PROVIDED PASSAGE:

Ariyalur comes under the Ariyalur State Assembly Constituency and it elects a member to the Tamil Nadu Legislative Assembly once every five years. The current Member of Legislative Assembly (MLA) of the constituency since 2021 is K. Chinnappa from the DMK Party.

Ariyalur is a part of the Chidambaram Lok Sabha constituency and elects a member to the Lok Sabha, the lower house of the Parliament of India, once every five years. The current Member of Parliament from the constituency is Thol.Thirumavalavan from the DMK party.

==Demographics==

According to 2011 census, Ariyalur had a population of 47,922 with a sex-ratio of 1,014 females for every 1,000 males, much above the national average of 929. A total of 4,977 were under the age of six years, constituting 2,538 males and 2,439 females. Scheduled Castes and Scheduled Tribes accounted for 11.26% and 0.03% of the population respectively. The average literacy of the town was 76.04%, compared to the national average of 72.99%. The town had a total of 14,319 households. There were a total of 20,283 workers, comprising 1315 cultivators, 1070 main agricultural labourers, 1298 in house hold industries, 16,165 other workers, 1,835 marginal workers, 159 marginal cultivators, 175 marginal agricultural labourers, 150 marginal workers in household industries and 1,351 other marginal workers. As of 2008, there were a total of eight notified slums, with 5,907 comprising 11% of the total population residing in those. As per the religious census of 2011, Ariyalur had 90.55% Hindus, 4.61% Muslims, 3.81% Christians, 0.02% Sikhs, 0.01% Buddhists, 0.01% Jains, 0.97% following other religions and 0.01% following no religion or did not indicate any religious preference.

TO DO:
[A] According to the Ariyalur passage, what was the town's average literacy rate?
[B] Repeat word for word the part of the Ariyalur passage that opens with the words containing "Ariyalur comes under" and closes with "Thol.Thirumavalavan from the DMK party.".

PROVIDED MATERIAL:
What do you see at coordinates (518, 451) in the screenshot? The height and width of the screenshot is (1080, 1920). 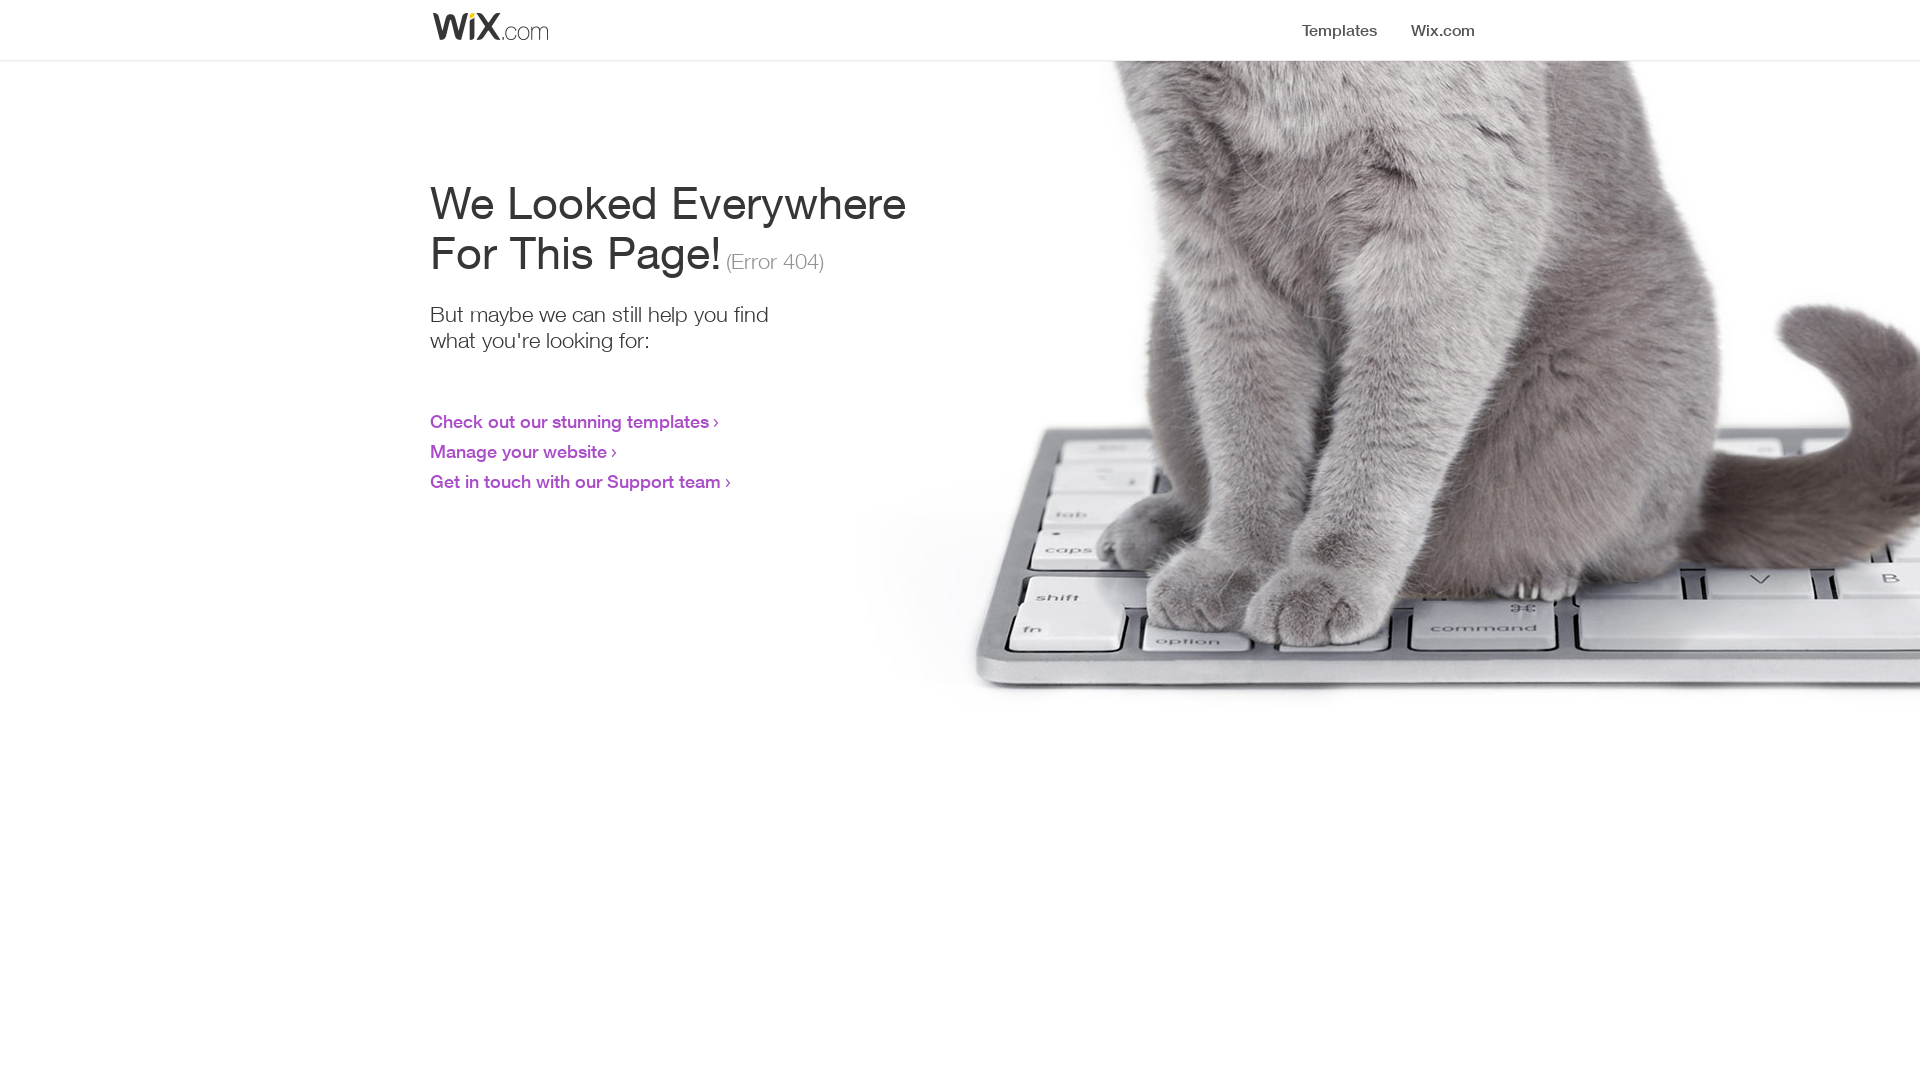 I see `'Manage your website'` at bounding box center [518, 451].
...
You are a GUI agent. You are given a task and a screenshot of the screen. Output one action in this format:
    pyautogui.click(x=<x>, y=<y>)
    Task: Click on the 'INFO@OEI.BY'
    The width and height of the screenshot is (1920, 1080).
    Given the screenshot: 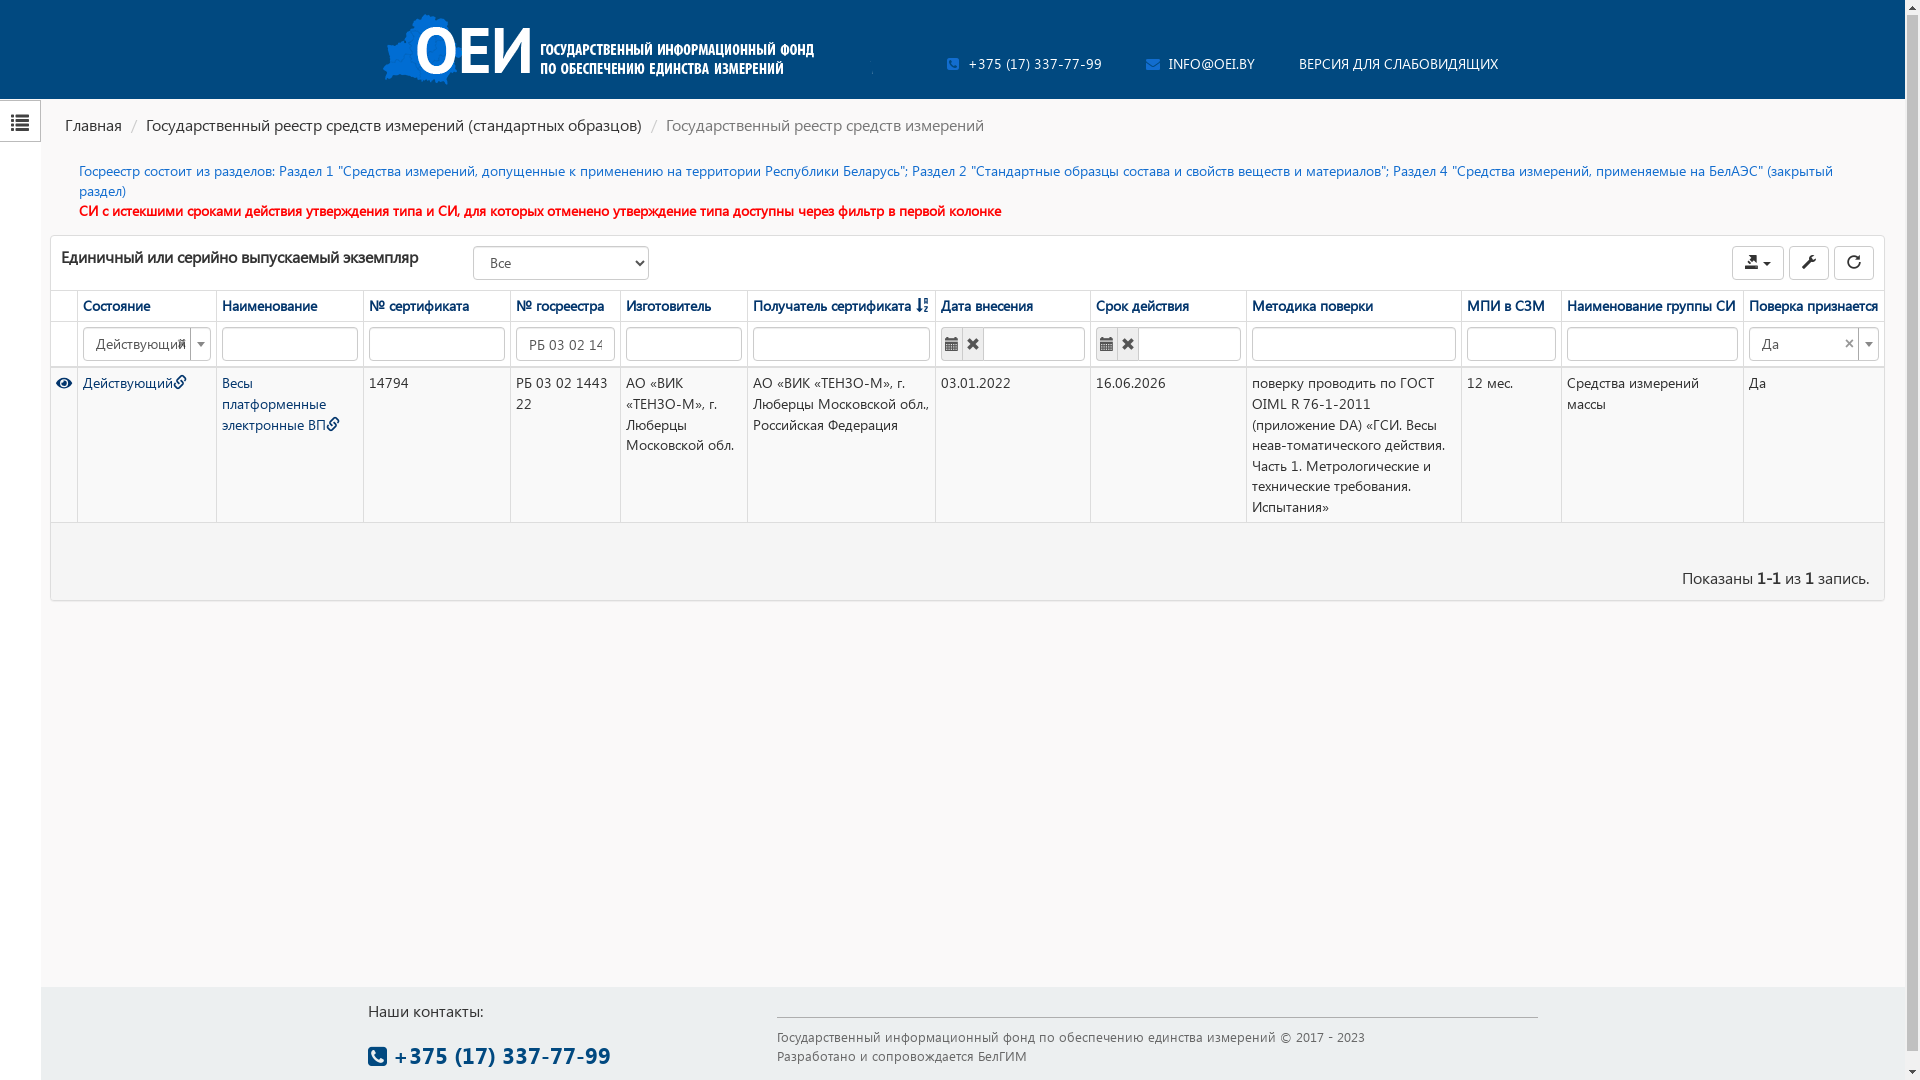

EXPECTED RESULTS:
[A] 76.04%

[B]
Ariyalur comes under the Ariyalur State Assembly Constituency and it elects a member to the Tamil Nadu Legislative Assembly once every five years. The current Member of Legislative Assembly (MLA) of the constituency since 2021 is K. Chinnappa from the DMK Party.

Ariyalur is a part of the Chidambaram Lok Sabha constituency and elects a member to the Lok Sabha, the lower house of the Parliament of India, once every five years. The current Member of Parliament from the constituency is Thol.Thirumavalavan from the DMK party.